J’ai été amené au début de l’année scolaire à préparer et à donner un nouveau cours sur le monde du numérique. Ce sont là les aléas de la profession lorsque, remplaçant, le professeur doit courir vers une autre mission. Lorsque le Recteur me dit « Viens », je viens, quand il me dit : « Va », je vais là où il me dit d’aller.
L’ironie en la matière (à double titre) est la distance mesurée en années-lumière qui sépare mes aspirations profondes de ce monde tentaculaire auquel nul n’est censé échapper. Que voulez-vous ? J’ai mon petit côté « village gaulois » qui doit avoir son charme aussi.

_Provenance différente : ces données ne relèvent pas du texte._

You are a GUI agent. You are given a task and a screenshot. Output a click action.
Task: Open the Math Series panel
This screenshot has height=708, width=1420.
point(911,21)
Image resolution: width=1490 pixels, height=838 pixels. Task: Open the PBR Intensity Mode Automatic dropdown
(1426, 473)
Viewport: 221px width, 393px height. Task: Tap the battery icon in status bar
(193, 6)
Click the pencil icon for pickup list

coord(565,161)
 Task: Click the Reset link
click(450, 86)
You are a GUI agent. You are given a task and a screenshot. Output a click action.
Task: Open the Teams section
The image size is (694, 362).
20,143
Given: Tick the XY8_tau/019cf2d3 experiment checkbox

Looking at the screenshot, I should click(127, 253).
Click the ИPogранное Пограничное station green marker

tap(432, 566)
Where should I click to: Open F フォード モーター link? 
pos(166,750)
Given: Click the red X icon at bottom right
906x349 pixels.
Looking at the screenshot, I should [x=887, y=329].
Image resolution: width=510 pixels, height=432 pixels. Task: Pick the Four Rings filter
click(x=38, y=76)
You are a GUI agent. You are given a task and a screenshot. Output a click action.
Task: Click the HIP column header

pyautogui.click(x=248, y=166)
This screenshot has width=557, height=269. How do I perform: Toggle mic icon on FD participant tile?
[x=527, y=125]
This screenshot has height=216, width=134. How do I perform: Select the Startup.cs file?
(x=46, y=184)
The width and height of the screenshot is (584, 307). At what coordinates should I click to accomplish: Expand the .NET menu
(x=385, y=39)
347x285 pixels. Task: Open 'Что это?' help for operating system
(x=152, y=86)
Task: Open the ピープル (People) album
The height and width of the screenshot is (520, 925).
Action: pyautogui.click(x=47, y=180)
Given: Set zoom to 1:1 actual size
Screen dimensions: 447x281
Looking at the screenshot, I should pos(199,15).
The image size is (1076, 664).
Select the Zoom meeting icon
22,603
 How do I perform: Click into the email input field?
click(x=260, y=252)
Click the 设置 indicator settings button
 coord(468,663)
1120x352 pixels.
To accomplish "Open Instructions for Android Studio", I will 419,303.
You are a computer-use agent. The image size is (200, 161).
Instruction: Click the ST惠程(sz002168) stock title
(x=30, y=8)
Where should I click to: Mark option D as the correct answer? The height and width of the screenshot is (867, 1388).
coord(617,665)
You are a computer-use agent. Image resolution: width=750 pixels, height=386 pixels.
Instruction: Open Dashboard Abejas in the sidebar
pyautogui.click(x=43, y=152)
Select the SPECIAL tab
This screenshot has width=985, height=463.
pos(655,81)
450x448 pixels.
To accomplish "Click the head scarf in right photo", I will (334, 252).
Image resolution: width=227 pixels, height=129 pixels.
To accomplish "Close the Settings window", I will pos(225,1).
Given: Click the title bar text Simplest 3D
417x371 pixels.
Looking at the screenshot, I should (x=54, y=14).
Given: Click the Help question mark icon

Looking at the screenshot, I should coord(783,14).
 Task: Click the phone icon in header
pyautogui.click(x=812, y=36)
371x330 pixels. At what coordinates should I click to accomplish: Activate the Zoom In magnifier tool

Ainsi en va-t-il du portable que j’ai choisi de ne pas avoir. Jusqu’à quand ? C’est de plus en plus difficile. Cette chose que l’on porte, que l’on traîne, que l’on consulte à toute heure, à table et ailleurs, qui nous isole en nous vantant le lien avec le lointain au détriment du proche, voire du prochain. Ce portable que l’on porte, je n’y peux rien, m’est insupportable.
Mais si nous acceptons si facilement de nous encombrer d’un portable ou de tout objet dont nous nous disons propriétaire, combien est-il difficile de nous encombrer de notre frère, surtout quand il nous amène son lot de soucis. Quand le prochain devient un boulet, nous n’avons pas toujours le cœur de le porter. A l’extrême, Caïn lance tel un défi à Dieu qui l’interroge « Suis-je le gardien de mon frère ? » (Gén 4,9). Même si nous ne nous débarrassons pas tous les jours de notre frère, celui-ci, quand il se rend insupportable, devient un encombrant dont on souhaiterait se départir pour retrouver notre paix douillette.
Parfois au sein même de la famille, le frère ou la sœur est un enfant. L’amour ne suffit pas toujours, du moins dans l’âpreté du conflit, à régler la situation. Le découragement peut saisir le parent. Vient, me semble-t-il, le moment de méditer la liberté que Dieu nous accorde pour acquiescer en pleine conscience à sa Parole. Nous avons parfois comme parent à laisser partir le fils prodigue sans avoir l’assurance d’un retour.
Quand l’interrogation et le doute font place à l’espérance malgré tout, nous pouvons alors éprouver la foi comme une expérience concrète de vie.